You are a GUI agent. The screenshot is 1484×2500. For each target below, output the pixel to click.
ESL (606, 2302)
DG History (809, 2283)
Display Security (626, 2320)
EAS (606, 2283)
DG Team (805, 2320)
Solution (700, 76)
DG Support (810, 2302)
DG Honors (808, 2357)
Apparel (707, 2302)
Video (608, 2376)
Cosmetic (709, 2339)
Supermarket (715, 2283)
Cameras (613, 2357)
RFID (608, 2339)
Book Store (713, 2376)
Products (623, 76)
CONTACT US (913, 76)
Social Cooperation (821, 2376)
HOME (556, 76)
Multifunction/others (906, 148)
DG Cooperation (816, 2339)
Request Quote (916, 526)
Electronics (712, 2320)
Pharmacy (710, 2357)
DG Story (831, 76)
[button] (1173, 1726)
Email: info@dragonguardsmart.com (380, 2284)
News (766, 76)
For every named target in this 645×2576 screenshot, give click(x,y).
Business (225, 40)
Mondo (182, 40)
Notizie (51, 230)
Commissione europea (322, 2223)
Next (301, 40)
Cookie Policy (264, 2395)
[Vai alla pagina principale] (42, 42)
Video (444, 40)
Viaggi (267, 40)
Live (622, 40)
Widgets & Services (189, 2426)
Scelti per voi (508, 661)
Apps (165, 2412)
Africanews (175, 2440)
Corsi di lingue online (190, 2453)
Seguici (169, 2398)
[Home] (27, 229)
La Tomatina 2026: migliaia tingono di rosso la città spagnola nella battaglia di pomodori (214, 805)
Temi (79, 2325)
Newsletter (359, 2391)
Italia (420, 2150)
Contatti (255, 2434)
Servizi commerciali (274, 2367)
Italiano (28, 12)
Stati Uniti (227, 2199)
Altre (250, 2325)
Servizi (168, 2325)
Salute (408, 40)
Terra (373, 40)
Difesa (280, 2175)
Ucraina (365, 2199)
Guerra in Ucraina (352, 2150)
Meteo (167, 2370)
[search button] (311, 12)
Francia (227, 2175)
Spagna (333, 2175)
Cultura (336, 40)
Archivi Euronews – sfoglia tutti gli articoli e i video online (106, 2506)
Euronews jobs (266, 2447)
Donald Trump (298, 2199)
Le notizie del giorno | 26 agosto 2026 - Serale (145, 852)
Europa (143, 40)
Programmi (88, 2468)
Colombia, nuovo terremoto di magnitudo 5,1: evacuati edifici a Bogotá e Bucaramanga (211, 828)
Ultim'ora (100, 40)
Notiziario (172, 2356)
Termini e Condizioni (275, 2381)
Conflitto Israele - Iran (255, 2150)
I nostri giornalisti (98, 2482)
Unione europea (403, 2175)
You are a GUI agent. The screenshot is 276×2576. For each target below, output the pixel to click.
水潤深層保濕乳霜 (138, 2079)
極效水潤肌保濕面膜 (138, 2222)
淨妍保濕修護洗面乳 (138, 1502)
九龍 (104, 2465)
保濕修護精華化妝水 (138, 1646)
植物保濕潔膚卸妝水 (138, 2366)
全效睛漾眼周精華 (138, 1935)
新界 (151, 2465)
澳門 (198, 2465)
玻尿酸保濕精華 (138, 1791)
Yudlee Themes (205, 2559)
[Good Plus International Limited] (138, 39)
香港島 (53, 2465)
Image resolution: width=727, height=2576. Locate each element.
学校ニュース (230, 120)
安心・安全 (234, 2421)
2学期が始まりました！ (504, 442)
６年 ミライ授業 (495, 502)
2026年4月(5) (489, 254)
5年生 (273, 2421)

--*--

# EXERCISE REQUIREMENTS:
If a line comes after the one that contains "Programmi (88, 2468)", leave it out; return every line of the entries up to that point exactly, starting with the first, with that line included.

# THE COMPLETED TASK:
You are a GUI agent. The screenshot is 1484×2500. For each target below, output the pixel to click.
ESL (606, 2302)
DG History (809, 2283)
Display Security (626, 2320)
EAS (606, 2283)
DG Team (805, 2320)
Solution (700, 76)
DG Support (810, 2302)
DG Honors (808, 2357)
Apparel (707, 2302)
Video (608, 2376)
Cosmetic (709, 2339)
Supermarket (715, 2283)
Cameras (613, 2357)
RFID (608, 2339)
Book Store (713, 2376)
Products (623, 76)
CONTACT US (913, 76)
Social Cooperation (821, 2376)
HOME (556, 76)
Multifunction/others (906, 148)
DG Cooperation (816, 2339)
Request Quote (916, 526)
Electronics (712, 2320)
Pharmacy (710, 2357)
DG Story (831, 76)
[button] (1173, 1726)
Email: info@dragonguardsmart.com (380, 2284)
News (766, 76)
For every named target in this 645×2576 screenshot, give click(x,y).
Business (225, 40)
Mondo (182, 40)
Notizie (51, 230)
Commissione europea (322, 2223)
Next (301, 40)
Cookie Policy (264, 2395)
[Vai alla pagina principale] (42, 42)
Video (444, 40)
Viaggi (267, 40)
Live (622, 40)
Widgets & Services (189, 2426)
Scelti per voi (508, 661)
Apps (165, 2412)
Africanews (175, 2440)
Corsi di lingue online (190, 2453)
Seguici (169, 2398)
[Home] (27, 229)
La Tomatina 2026: migliaia tingono di rosso la città spagnola nella battaglia di pomodori (214, 805)
Temi (79, 2325)
Newsletter (359, 2391)
Italia (420, 2150)
Contatti (255, 2434)
Servizi commerciali (274, 2367)
Italiano (28, 12)
Stati Uniti (227, 2199)
Altre (250, 2325)
Servizi (168, 2325)
Salute (408, 40)
Terra (373, 40)
Difesa (280, 2175)
Ucraina (365, 2199)
Guerra in Ucraina (352, 2150)
Meteo (167, 2370)
[search button] (311, 12)
Francia (227, 2175)
Spagna (333, 2175)
Cultura (336, 40)
Archivi Euronews – sfoglia tutti gli articoli e i video online (106, 2506)
Euronews jobs (266, 2447)
Donald Trump (298, 2199)
Le notizie del giorno | 26 agosto 2026 - Serale (145, 852)
Europa (143, 40)
Programmi (88, 2468)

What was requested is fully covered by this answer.